THE PROBLEM -> Reproduce every line of the listing below word for word, omitting the pictures.

↓↓↓

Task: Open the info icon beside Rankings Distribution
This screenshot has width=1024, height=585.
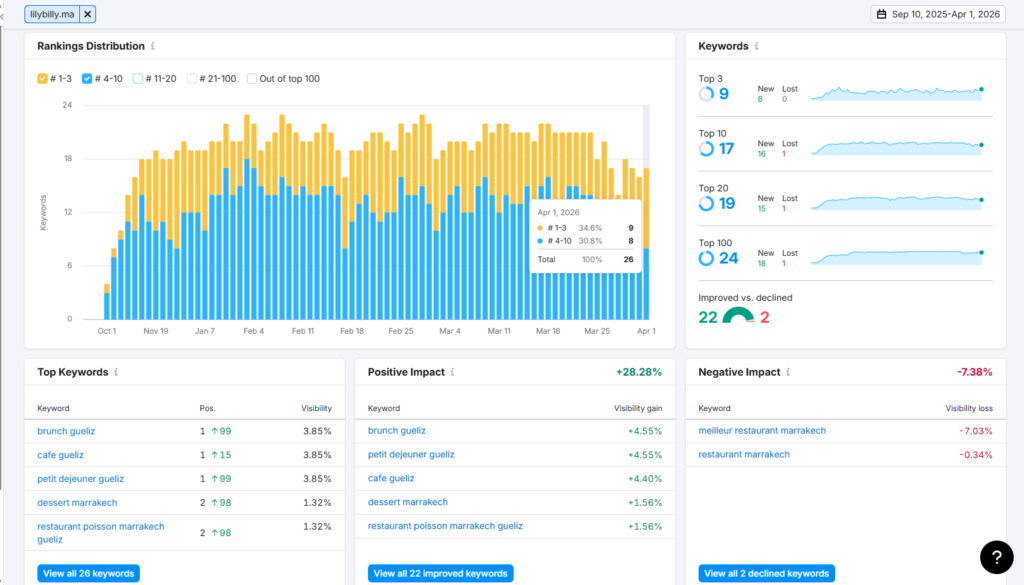Action: tap(153, 46)
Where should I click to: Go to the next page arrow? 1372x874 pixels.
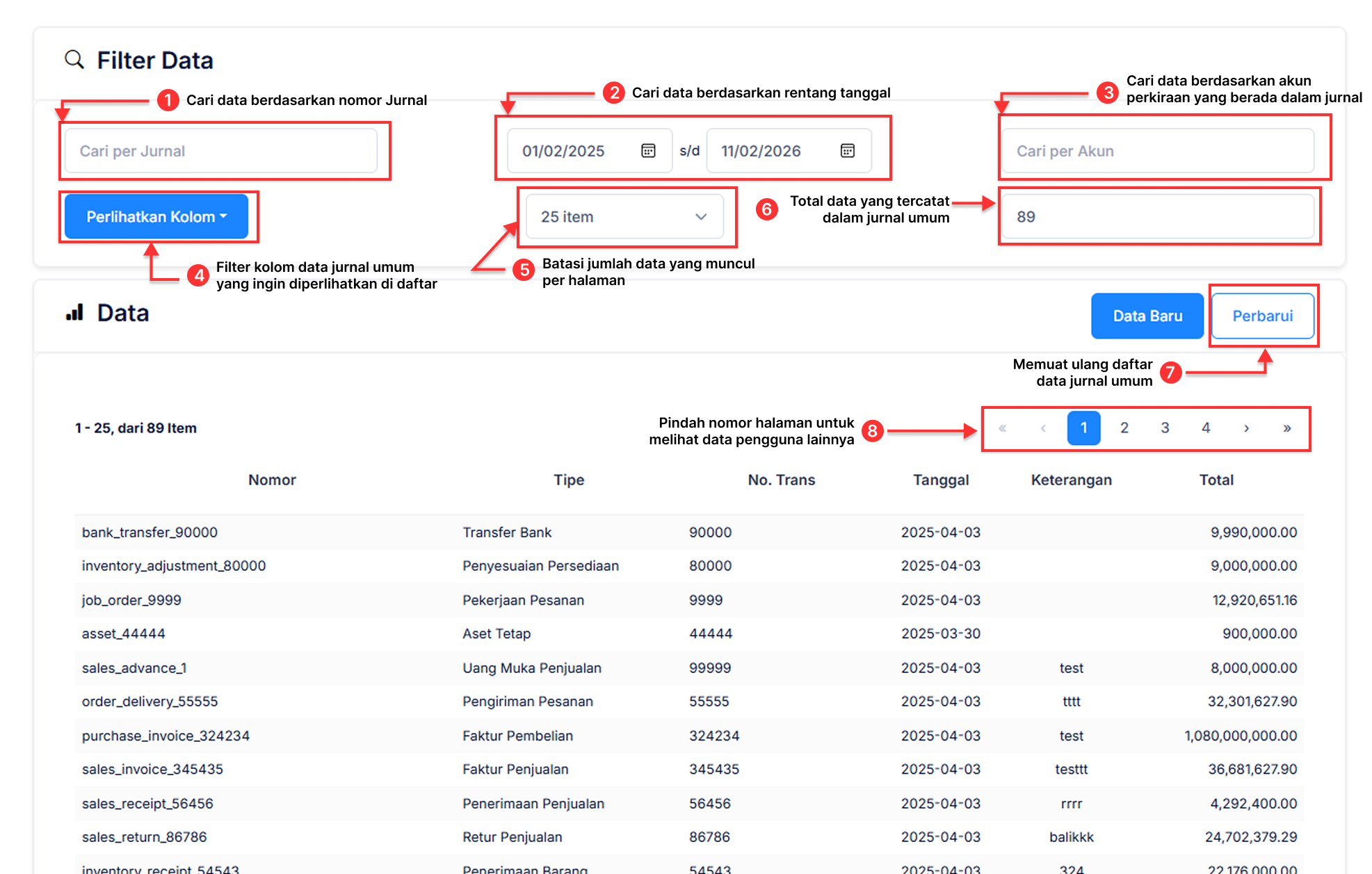[1246, 428]

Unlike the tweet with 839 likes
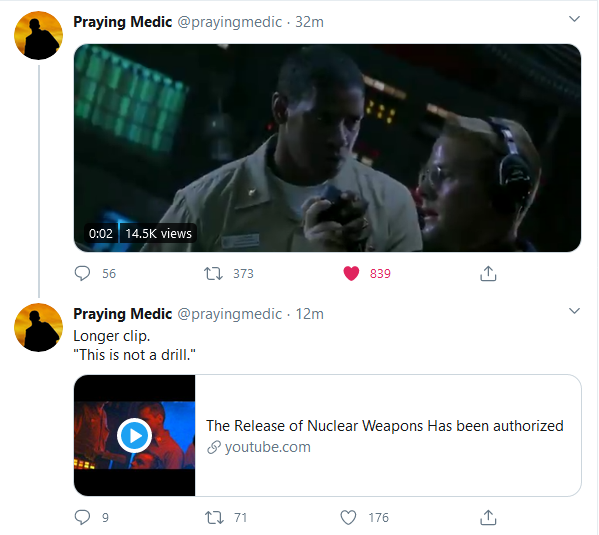tap(351, 274)
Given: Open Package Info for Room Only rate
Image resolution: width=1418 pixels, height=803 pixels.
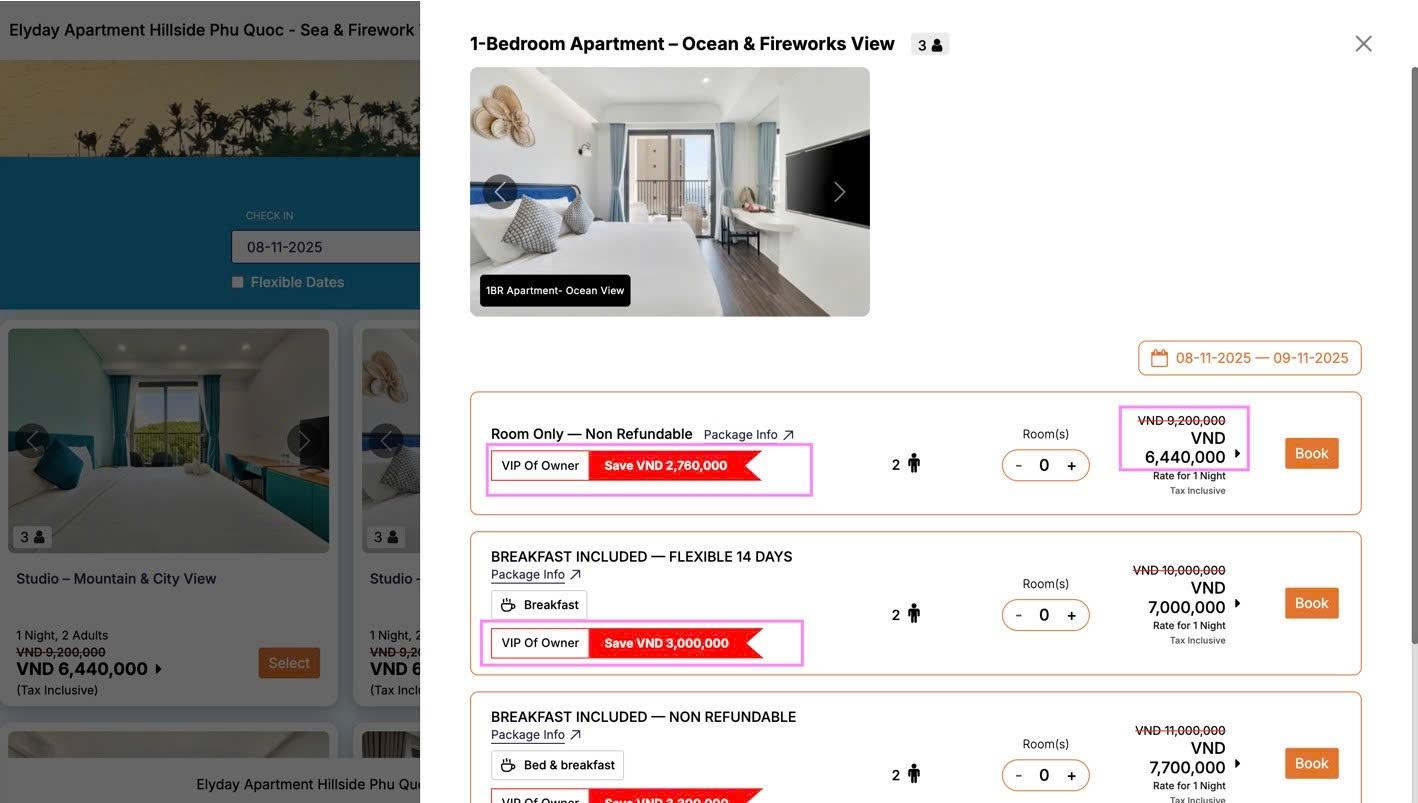Looking at the screenshot, I should [748, 435].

↑↑↑

EXPECTED ANSWER ->
Task: Open the info icon beside Rankings Distribution
This screenshot has width=1024, height=585.
Action: tap(153, 46)
Where should I click to: Go to the next page arrow? 1372x874 pixels.
[1246, 428]

Unlike the tweet with 839 likes
tap(351, 274)
Given: Open Package Info for Room Only rate
Image resolution: width=1418 pixels, height=803 pixels.
Looking at the screenshot, I should [748, 435].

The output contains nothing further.